### Task directions
Scan the records below for the word "SERIE". Copy each line where it appears.

### Data excerpts
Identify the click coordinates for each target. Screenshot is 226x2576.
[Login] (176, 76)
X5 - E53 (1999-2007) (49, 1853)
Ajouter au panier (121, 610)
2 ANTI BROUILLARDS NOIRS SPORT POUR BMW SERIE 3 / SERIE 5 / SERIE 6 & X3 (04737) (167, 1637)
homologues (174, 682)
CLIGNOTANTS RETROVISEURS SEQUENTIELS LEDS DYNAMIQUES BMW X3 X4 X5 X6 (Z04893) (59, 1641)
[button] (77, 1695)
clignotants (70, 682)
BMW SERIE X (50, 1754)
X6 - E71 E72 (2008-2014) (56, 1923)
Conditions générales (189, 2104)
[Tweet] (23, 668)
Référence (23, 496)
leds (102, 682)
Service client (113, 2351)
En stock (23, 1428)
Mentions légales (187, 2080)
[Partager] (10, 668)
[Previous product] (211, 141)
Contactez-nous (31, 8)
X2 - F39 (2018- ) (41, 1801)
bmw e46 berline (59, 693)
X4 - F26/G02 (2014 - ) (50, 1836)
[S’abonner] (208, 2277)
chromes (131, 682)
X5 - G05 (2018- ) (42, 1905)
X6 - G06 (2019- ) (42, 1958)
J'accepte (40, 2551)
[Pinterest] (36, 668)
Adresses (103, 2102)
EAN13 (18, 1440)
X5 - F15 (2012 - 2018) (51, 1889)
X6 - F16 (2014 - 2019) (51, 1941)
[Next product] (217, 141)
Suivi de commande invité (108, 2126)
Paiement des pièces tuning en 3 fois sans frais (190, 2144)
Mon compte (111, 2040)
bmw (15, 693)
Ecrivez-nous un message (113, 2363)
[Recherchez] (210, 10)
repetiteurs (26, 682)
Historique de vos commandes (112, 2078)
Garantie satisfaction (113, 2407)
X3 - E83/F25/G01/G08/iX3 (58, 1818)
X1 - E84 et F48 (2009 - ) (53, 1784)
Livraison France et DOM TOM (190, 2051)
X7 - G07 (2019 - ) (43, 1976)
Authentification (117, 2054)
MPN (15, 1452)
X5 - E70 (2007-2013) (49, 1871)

* * *

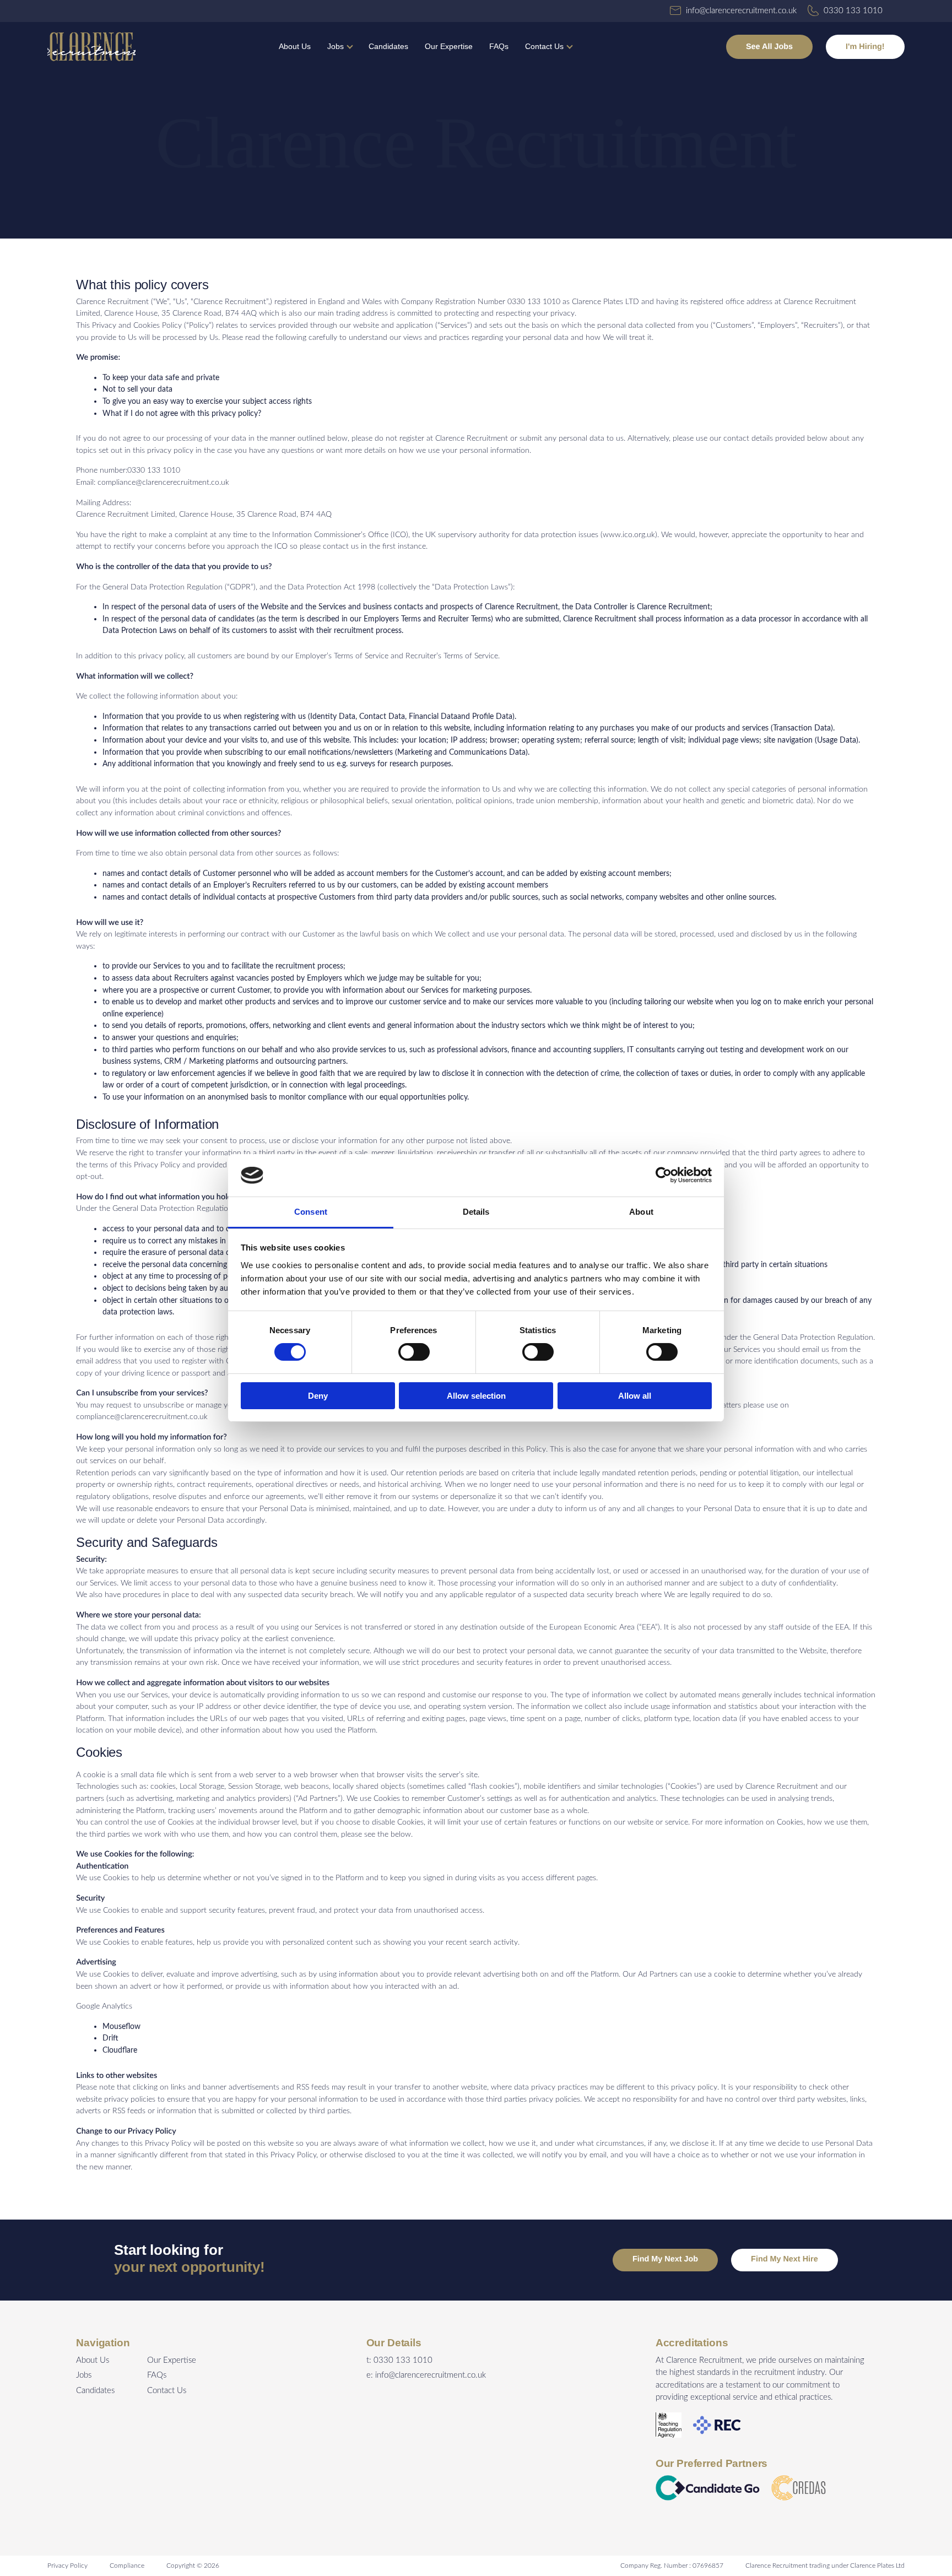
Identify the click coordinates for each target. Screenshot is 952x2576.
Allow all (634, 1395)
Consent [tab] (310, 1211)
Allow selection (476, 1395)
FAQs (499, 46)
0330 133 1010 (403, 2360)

### Response area
2 ANTI BROUILLARDS NOIRS SPORT POUR BMW SERIE 3 / SERIE 5 / SERIE 6 & X3 (04737) (167, 1637)
BMW SERIE X (50, 1754)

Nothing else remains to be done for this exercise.